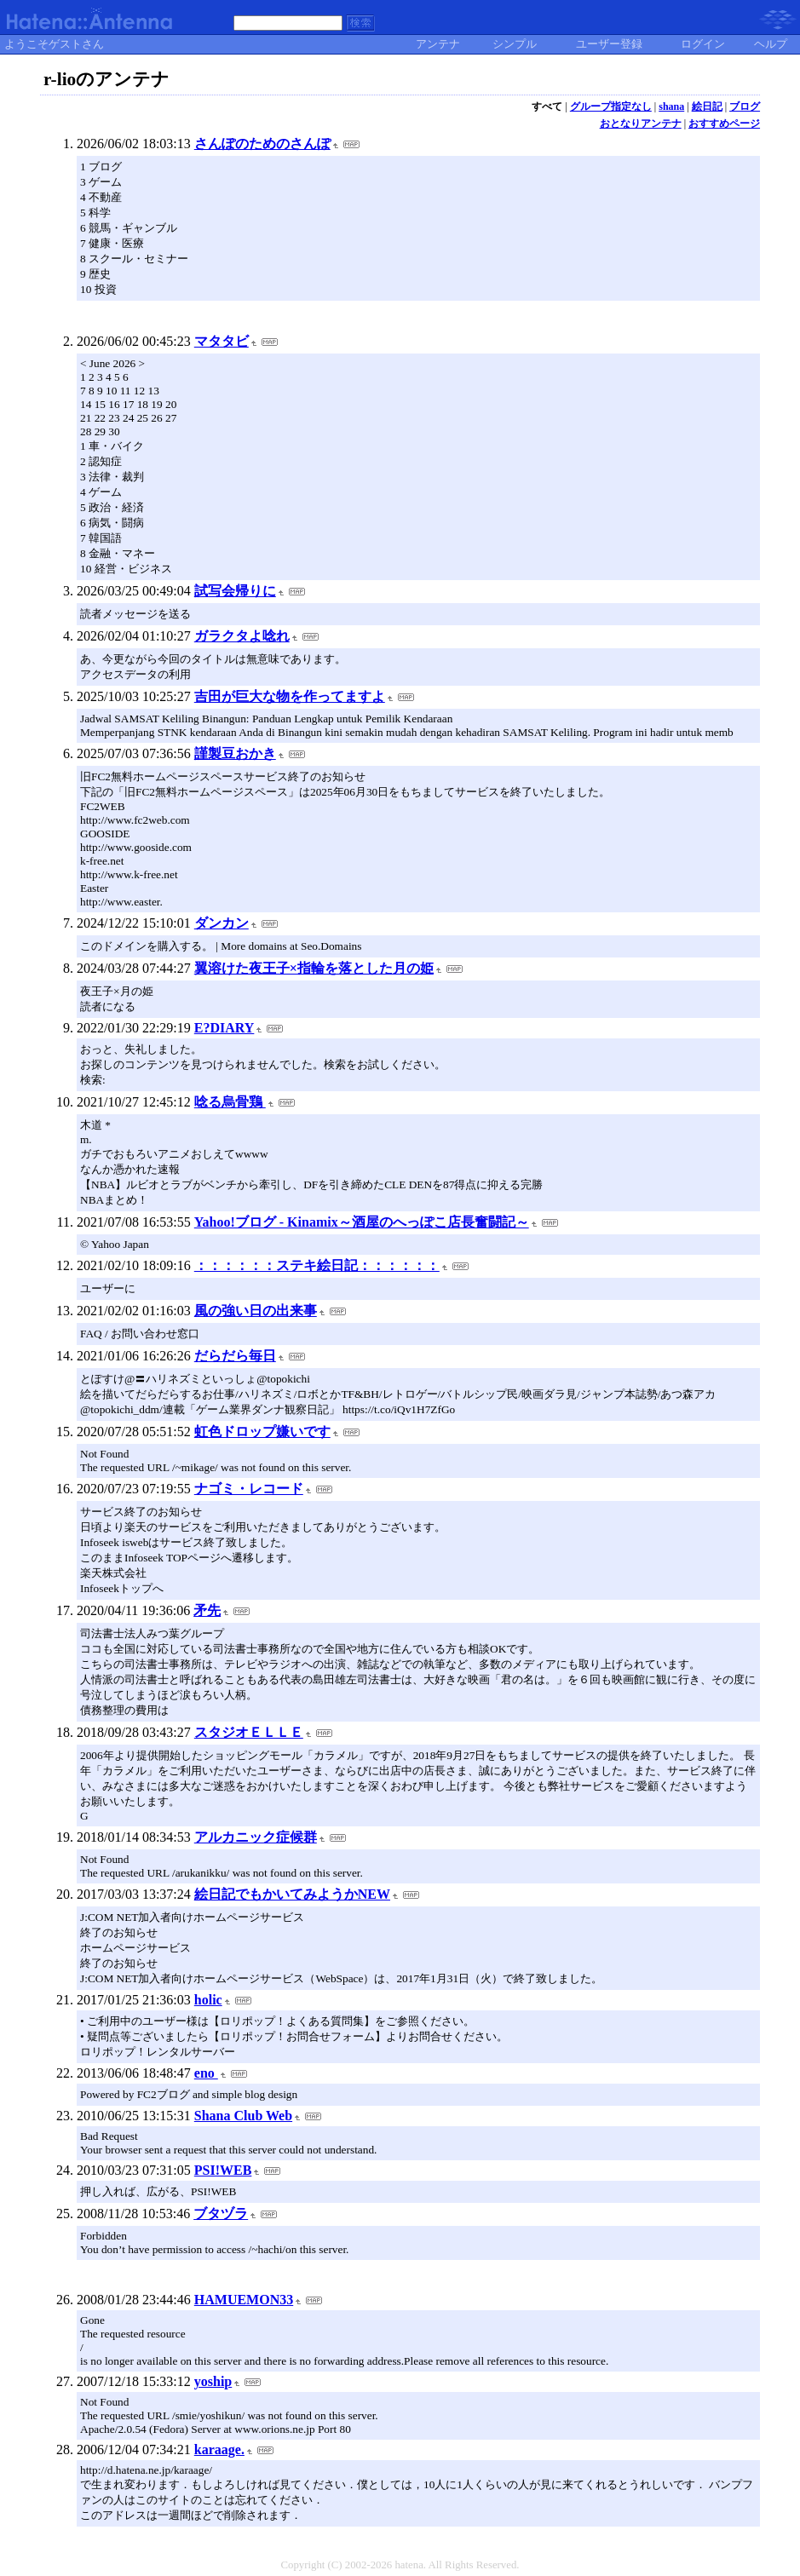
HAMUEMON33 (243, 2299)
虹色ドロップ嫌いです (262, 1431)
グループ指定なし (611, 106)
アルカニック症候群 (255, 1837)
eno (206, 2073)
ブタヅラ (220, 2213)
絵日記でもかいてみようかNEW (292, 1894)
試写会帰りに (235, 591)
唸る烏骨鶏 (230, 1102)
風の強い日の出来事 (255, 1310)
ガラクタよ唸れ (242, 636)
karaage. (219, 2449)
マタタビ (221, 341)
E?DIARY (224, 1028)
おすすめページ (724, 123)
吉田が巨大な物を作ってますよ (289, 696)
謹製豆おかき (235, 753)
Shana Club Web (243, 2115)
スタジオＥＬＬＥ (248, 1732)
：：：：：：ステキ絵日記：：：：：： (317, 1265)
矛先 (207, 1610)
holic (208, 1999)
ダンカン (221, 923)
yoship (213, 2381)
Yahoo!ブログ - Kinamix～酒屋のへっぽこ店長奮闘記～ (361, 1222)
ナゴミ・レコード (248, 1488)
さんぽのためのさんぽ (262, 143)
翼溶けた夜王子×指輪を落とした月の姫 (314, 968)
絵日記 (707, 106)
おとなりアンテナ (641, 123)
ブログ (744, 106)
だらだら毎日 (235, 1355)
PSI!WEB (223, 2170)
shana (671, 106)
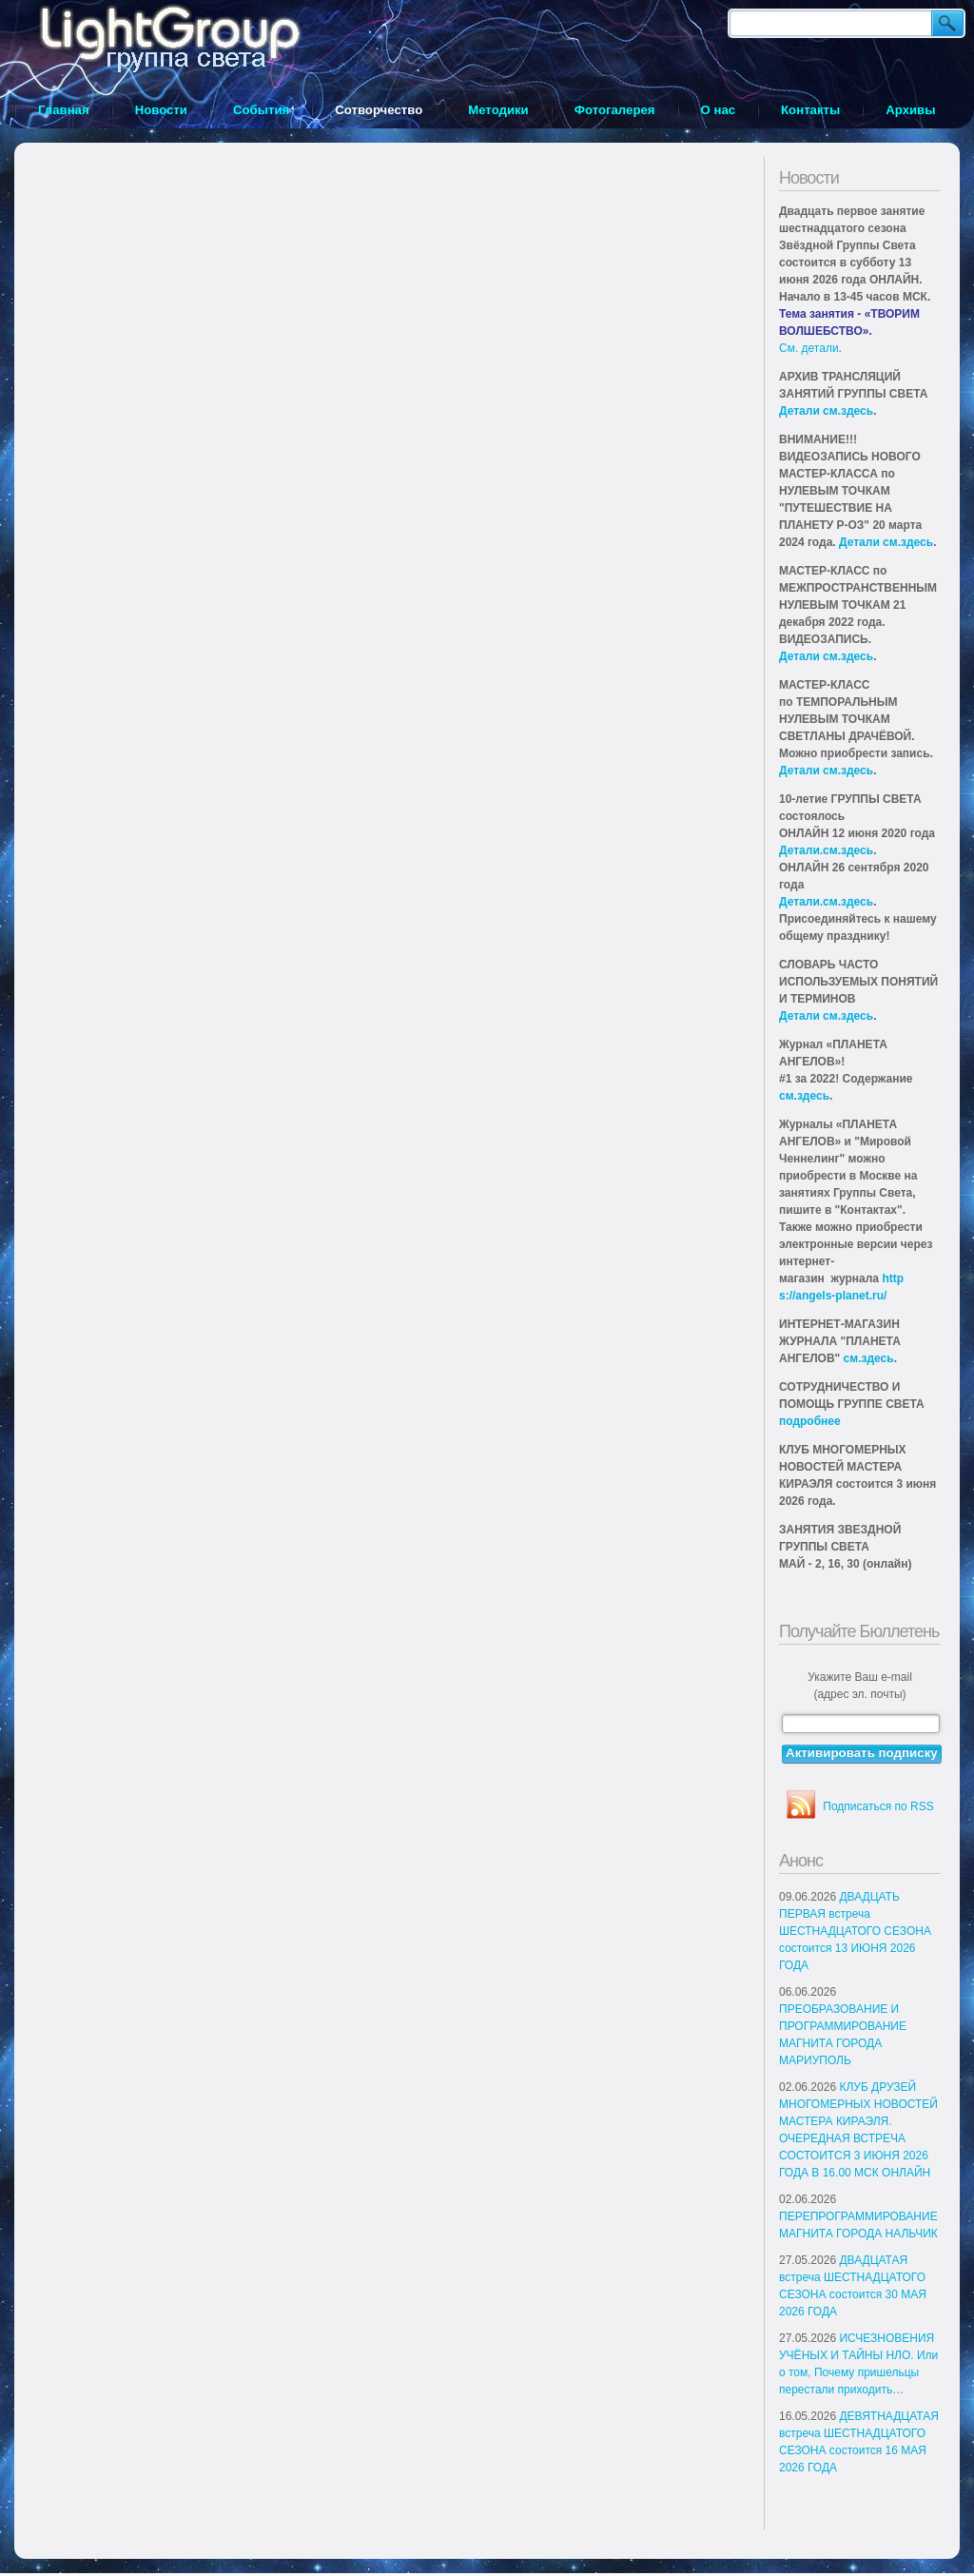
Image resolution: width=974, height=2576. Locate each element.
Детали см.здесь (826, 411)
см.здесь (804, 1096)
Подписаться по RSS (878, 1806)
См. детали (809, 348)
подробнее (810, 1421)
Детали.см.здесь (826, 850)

════════

_What the task asks_
Count the lines in the data above that contain the string "здесь", matching case exactly. Reply with the number alone.

_Worked solution_
3